• **Exercise brief**: Write out the listing word for word, everything from the line with "Where should I" down to the line with "click(411, 418)", both of those lines included. Leave the pictures out.
** start Source material **
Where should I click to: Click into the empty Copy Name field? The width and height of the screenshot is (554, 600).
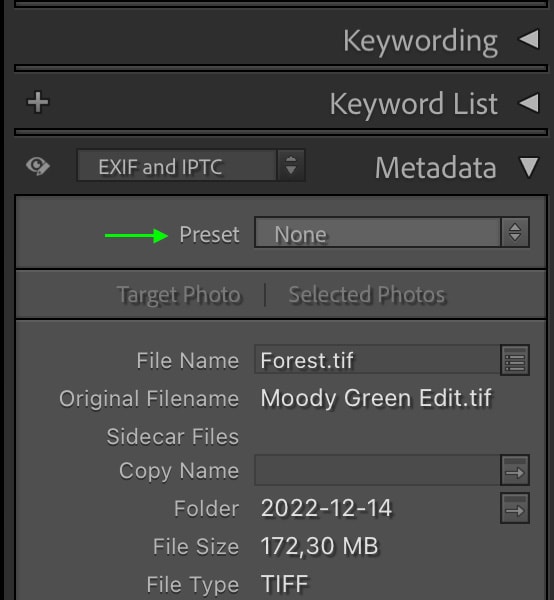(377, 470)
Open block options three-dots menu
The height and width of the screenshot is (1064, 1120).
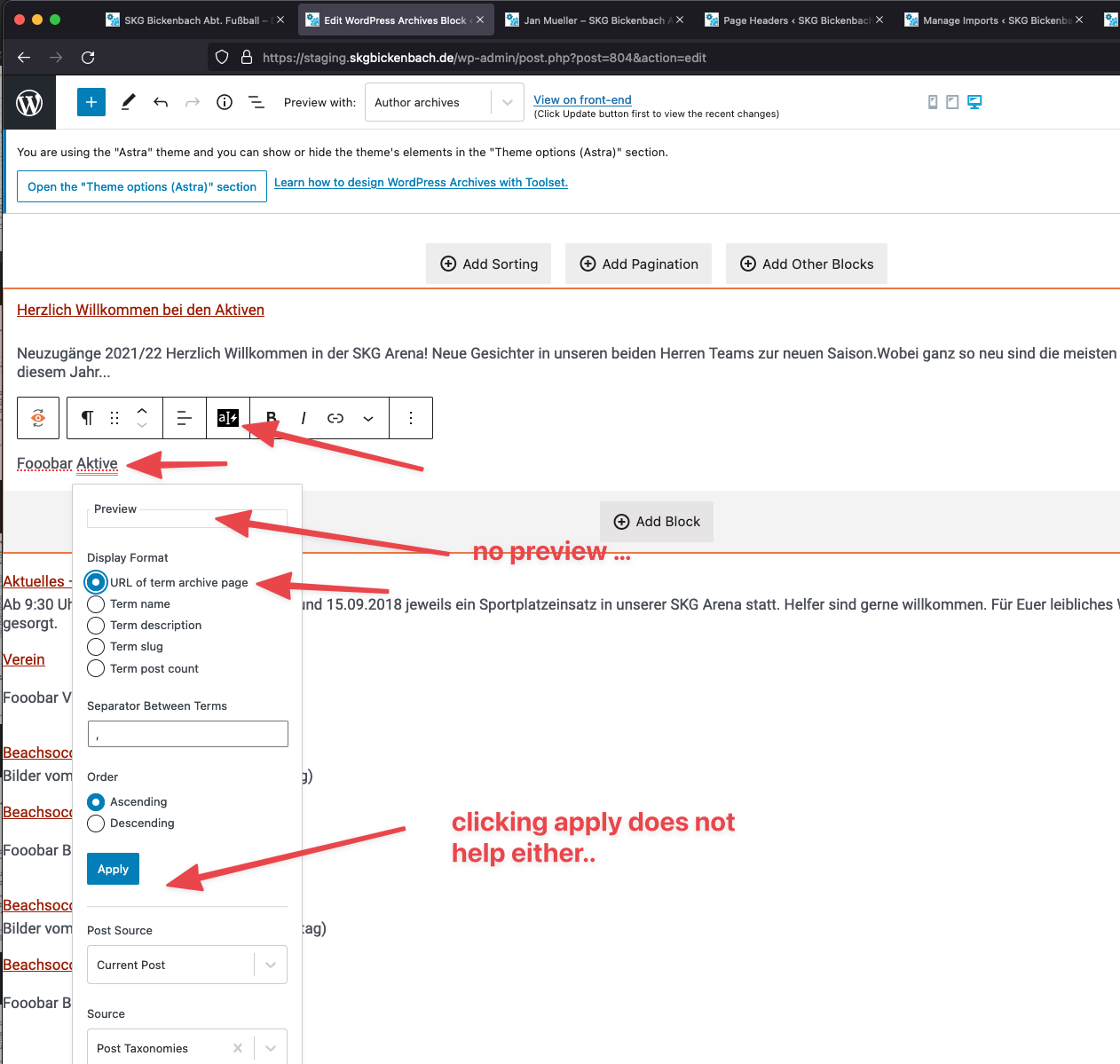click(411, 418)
** end Source material **
** start Source material **
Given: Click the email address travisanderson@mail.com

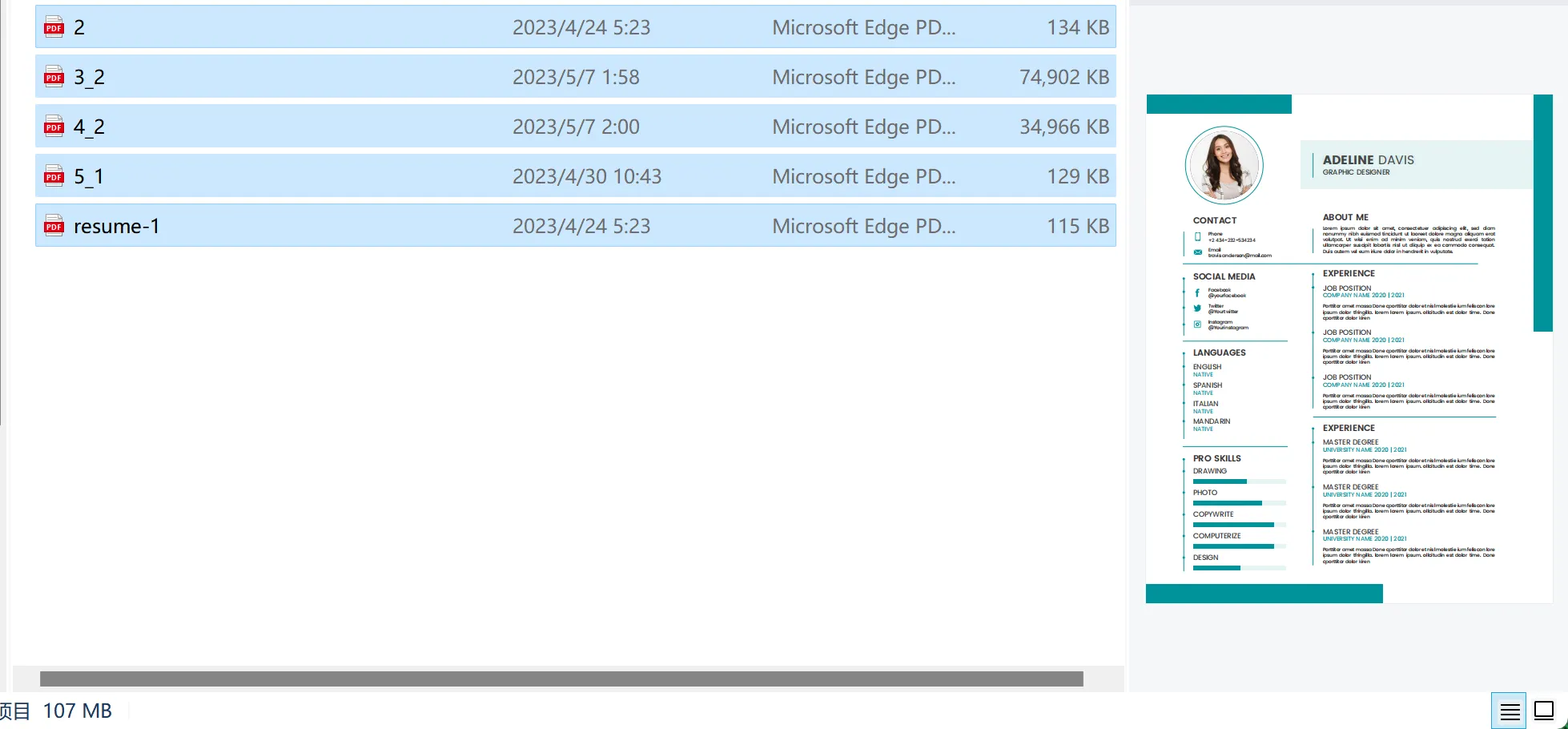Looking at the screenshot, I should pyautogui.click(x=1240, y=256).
** end Source material **
• **Response to the exercise**:
Where should I click to: Click into the empty Copy Name field? The width and height of the screenshot is (554, 600).
(377, 470)
Open block options three-dots menu
The height and width of the screenshot is (1064, 1120).
click(411, 418)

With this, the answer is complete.